Summer of big box wood from another tree
from somewhere else. The day they cut the oak
I cried on my couch, helpless under buzz saws.
The little girl I was flicked marbles at the inner curves
of my ribs: this life, too, at others’ mercy.
I cried
even to Roberto, the super, as he paced Winthrop Street
picking chicken bones clean with his teeth,
an open styrofoam tray from El Castillo de Jagua
flat on his palm. A line of pigeons followed
Roberto – yellow rice grains slipped to the pavement
as he walked, he & the birds voracious. He always smelled
faintly of Presidente. Turned glassy eyes to the oaks
that lined the block. Public property no homeowner
could trounce.You know, he mused, once was in love with a woman
from my church. We never made love. I asked her
to marry me. She said, ‘Si tú me das, yo te doy.’

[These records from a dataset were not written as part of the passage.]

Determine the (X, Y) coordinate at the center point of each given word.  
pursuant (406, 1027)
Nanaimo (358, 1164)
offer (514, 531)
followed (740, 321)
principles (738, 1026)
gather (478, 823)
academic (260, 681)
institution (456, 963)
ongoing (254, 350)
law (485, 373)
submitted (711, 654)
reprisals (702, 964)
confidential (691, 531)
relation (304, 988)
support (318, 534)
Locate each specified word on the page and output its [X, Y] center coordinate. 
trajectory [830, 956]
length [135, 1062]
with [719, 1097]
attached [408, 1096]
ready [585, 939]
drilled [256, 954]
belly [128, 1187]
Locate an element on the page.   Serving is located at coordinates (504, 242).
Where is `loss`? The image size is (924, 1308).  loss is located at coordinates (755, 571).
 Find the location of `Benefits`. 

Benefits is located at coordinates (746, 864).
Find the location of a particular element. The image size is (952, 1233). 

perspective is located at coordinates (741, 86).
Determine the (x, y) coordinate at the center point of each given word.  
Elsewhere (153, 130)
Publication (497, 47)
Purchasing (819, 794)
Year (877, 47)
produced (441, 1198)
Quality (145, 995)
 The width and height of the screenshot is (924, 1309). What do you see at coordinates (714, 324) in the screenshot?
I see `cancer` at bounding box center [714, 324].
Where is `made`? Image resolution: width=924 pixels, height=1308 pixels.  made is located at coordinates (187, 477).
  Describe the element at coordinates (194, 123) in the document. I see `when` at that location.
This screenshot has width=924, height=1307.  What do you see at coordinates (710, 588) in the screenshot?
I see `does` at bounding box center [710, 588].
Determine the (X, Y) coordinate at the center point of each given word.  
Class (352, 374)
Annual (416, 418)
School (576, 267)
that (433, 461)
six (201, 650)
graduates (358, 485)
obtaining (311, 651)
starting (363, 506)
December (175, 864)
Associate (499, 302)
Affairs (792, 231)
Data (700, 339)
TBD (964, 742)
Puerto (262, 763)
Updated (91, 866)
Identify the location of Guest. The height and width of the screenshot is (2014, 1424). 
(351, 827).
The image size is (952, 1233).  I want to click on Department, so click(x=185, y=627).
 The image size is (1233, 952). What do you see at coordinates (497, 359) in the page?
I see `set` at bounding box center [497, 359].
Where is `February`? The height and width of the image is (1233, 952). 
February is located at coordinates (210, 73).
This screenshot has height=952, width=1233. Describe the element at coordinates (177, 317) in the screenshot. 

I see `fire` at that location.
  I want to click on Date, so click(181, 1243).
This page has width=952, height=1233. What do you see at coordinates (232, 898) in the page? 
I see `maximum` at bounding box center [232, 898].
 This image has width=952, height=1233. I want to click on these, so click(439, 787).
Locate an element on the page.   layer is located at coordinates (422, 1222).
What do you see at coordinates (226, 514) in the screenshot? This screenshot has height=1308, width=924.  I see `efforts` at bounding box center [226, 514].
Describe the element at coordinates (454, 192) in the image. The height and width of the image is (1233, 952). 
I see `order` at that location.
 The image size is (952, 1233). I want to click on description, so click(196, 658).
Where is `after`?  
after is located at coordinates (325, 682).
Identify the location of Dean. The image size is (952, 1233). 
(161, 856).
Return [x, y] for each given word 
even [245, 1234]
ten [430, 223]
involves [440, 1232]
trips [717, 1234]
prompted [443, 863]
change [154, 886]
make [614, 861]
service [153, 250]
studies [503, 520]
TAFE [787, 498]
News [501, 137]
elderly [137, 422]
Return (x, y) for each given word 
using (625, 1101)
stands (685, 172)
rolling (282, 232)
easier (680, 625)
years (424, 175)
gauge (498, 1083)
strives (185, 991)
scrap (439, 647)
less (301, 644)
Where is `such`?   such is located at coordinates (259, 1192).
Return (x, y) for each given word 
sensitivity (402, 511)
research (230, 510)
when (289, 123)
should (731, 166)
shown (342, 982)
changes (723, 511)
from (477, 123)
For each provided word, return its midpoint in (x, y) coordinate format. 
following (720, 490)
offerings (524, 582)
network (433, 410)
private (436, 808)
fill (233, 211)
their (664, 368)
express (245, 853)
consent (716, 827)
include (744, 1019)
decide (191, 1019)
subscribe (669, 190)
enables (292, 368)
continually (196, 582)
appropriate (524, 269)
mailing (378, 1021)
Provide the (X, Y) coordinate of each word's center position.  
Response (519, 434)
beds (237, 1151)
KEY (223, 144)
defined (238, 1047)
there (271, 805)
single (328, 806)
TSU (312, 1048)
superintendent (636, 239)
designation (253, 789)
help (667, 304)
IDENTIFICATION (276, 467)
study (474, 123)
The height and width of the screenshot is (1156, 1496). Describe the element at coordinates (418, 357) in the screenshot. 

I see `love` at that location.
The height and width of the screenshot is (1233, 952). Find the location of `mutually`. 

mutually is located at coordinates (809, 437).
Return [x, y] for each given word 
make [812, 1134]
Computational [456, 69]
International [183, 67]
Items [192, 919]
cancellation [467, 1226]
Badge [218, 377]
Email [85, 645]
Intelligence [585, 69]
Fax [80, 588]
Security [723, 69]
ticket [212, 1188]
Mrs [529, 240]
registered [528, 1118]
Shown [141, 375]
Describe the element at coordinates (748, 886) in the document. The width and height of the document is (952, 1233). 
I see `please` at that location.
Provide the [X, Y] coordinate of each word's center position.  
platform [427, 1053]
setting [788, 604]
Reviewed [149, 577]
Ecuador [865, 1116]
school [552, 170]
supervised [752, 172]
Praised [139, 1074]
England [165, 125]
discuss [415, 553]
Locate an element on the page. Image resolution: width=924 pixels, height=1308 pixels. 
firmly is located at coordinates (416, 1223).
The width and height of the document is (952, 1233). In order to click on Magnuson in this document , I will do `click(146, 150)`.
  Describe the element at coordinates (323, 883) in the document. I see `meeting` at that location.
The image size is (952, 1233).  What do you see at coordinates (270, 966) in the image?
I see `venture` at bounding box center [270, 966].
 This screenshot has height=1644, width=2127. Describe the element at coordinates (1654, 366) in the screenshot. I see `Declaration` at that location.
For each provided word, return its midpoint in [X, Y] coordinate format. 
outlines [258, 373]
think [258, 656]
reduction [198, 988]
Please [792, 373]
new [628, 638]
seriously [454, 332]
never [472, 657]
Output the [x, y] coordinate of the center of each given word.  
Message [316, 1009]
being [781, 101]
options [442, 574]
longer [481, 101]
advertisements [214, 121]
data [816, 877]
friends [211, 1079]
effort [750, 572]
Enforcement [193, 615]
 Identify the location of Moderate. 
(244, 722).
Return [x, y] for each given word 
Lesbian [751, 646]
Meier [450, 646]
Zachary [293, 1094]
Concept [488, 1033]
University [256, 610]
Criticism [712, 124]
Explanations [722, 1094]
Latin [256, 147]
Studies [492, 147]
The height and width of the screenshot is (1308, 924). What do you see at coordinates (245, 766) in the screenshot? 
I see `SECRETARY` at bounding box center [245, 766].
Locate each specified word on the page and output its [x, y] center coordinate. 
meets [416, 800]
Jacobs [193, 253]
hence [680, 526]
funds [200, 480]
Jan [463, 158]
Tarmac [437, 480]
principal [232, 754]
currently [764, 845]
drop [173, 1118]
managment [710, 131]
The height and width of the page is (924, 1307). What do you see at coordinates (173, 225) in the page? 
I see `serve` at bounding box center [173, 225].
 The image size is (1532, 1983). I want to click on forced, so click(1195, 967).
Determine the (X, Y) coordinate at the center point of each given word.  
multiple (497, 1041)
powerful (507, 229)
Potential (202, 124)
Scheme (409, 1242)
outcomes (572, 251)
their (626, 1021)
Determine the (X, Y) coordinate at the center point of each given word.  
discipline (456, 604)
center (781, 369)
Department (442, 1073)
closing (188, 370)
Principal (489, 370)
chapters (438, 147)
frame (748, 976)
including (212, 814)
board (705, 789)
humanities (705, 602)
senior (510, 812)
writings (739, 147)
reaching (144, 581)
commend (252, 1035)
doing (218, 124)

Y eso no es lo que quiero yo. La dejé. Money wins.
He turned & went into the building.
Those neighbors held Trini parties in summer.
Memorial to Labor Day, I resigned myself –
soca displaces sleep Friday to Sunday. O sea –
I resigned myself during the day. At night
I’d toss & curse, naked atop the flat sheet
in a room I was too cheap to air condition.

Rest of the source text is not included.